— EXERCISE INSTRUCTIONS —
Please count the lines in these records that contain "indicator" and give only that count.

— RECORDED INFORMATION —
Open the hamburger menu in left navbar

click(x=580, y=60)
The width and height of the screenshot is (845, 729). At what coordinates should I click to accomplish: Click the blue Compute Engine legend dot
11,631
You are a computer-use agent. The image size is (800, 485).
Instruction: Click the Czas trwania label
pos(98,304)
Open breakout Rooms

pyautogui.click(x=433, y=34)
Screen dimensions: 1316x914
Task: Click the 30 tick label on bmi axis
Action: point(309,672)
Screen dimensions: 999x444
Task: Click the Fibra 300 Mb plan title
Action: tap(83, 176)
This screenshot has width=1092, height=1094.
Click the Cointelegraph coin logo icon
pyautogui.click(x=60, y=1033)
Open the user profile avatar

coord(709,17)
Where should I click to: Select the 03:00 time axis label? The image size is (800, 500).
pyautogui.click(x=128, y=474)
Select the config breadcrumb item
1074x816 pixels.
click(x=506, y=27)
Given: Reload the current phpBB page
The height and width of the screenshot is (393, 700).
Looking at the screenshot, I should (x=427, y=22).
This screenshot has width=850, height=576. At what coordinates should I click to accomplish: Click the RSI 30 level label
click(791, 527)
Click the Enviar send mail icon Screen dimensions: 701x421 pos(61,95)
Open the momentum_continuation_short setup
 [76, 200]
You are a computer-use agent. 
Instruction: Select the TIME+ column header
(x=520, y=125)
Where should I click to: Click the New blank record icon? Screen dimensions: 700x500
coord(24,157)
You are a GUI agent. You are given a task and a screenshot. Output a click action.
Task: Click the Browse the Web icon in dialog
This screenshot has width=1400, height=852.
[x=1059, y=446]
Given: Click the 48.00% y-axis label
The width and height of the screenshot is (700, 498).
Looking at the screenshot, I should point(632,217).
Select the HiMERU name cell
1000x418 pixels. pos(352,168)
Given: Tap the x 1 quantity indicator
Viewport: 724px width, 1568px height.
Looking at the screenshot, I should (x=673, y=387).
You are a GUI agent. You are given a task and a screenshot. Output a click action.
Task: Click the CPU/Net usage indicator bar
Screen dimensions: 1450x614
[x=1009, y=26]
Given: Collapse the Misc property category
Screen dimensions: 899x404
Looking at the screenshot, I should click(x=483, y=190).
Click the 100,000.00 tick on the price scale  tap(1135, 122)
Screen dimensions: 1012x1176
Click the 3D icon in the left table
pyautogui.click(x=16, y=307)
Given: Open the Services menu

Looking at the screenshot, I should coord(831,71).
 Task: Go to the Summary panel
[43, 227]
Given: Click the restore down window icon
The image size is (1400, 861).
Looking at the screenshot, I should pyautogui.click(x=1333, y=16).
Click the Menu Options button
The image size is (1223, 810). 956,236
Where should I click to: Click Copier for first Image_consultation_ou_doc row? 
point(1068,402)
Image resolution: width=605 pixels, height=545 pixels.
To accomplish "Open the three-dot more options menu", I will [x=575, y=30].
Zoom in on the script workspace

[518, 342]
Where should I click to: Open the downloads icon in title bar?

— FINISHED TASK —
2